Tracking the Cami de Cavalls: III - Like a wren with tourettes!

By now the sun was just beginning to breach the horizon of the wine dark sea and I made out a gnarled and twisted pine rising some distance up the trail. Thinking that this would be a good place to look for raptor pellets I made my way to it and slowly crouched down to scan the floor. As I was looking amongst the dry needles the stillness was suddenly shattered by the noisy and very strident calls of a bird in the bush to my right. It sounded like a wren with Tourettes Syndrome had just woken up with a hang-over. I sat as still as a statue while this tirade of avian abuse rose from the shrubbery so close that it sounded as if the bird was on my shoulder. Turning my head to peer into the bush I tried to pin-point the bird when suddenly it darted out, flew round the pine tree under which I was crouching and on to another bush 10 meters away. In the dawn light all I saw was a flash of wings but stalking slowly towards the bush in which it settled I made out a small passerine bird with a grey body and a black head ticking noisily from the top of the bush.
Conditioned as I am to British wildlife my first thought was “Ah, a Blackcap!” but on returning home and consulting the web it seems more probable that this noisy one-bird dawn chorus was not the work of the Blackcap (Sylvia atricapilla) but the Sardinian Warbler (Sylvia melanocephala), a common Mediterranean warbler that has been adopted as the logo of the Sociedad Ornothologica de Menorca. I watched the warbler for several minutes as it made a circuit of its territory, boasting and signaling loudly from bushes and rocks before I carried on up the trail.
By now the light had turned from cold grey to warm yellow and moving into a sheltered section of the path between enclosed scrub I found a small black pellet deposited singly on the sandy bank above the path. It was approximately 7.00am and the sun had not yet risen high enough to shine directly on the path. The pellet was still moist and glistened with a jet black colour. It was small, approximately 1cm long, and teardrop shape. I bagged it up and pocketed it for later inspection.
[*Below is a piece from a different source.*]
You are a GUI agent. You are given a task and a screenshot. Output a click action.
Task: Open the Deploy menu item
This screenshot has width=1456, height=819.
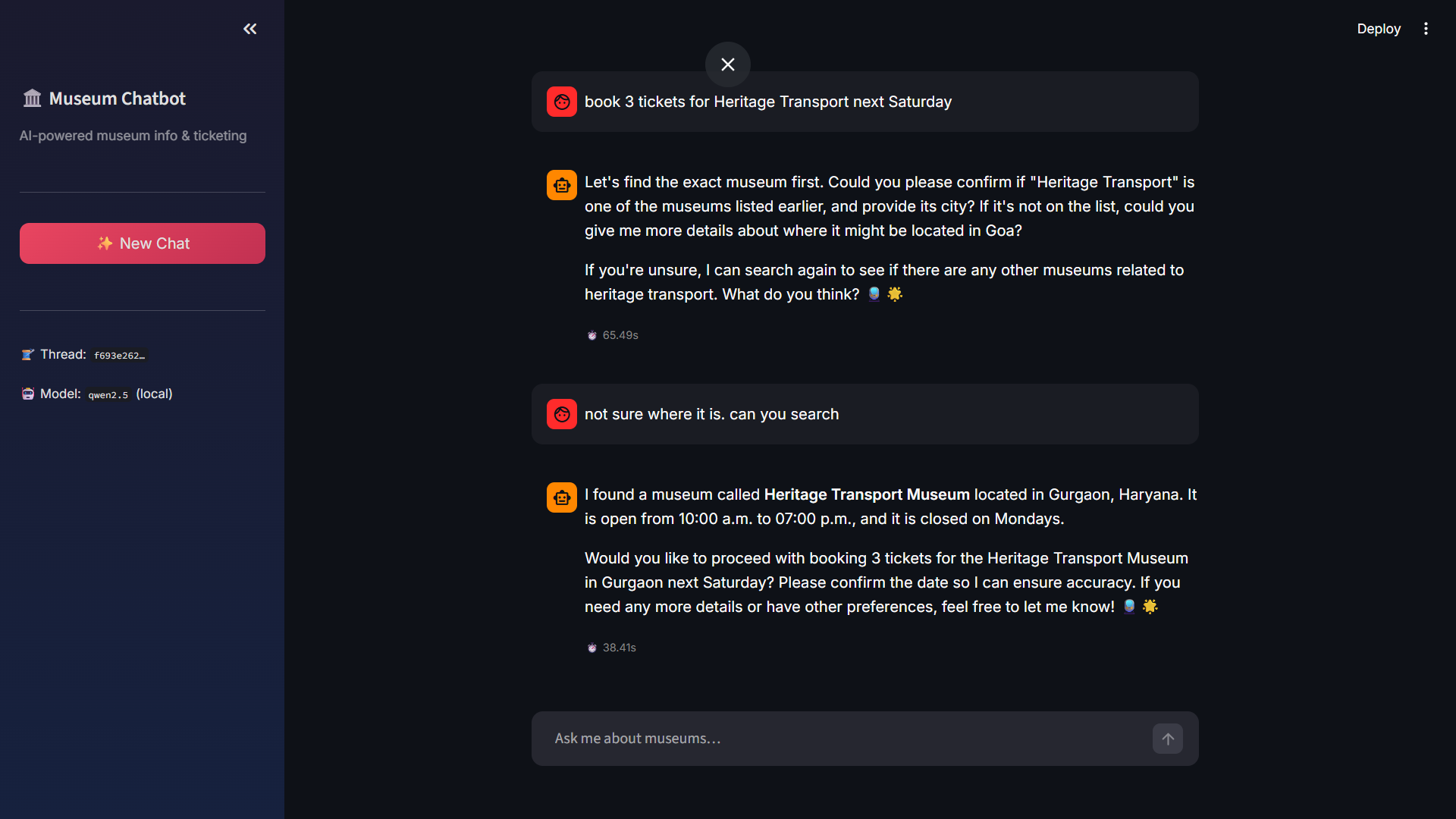point(1379,29)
The Cami de Cavalls began to rise and in the distance I saw the Martello tower in the distance. A colony of rock doves roosting on the south facing sea cliffs lifted and flew inland and here and there the anvil stones of thrushes rose like graveystones amongst the pads of grey lichen that bubbled over the rocks. Not the springy stuff found in northern forests this lichen had grown tough, sharp and wiry and like the empty and broken snail shells it was bleached white in the strong southern sun
As I got to the massive tower at Moro d'Alcalfar overlooking the harbour at Cala d'Alcalfar a Blackbird was singing to the sun atop the cliffs and every Sardinian Warbler within a mile seemed to be awake and competing with it’s neighbour in a noisy display of clicks, ticks and tremolos. The thing about coastal paths is that unless one wants to undertake a lengthy detour inland you have to return by the same way you arrived so I turned and headed back along the trail to Punta Prima.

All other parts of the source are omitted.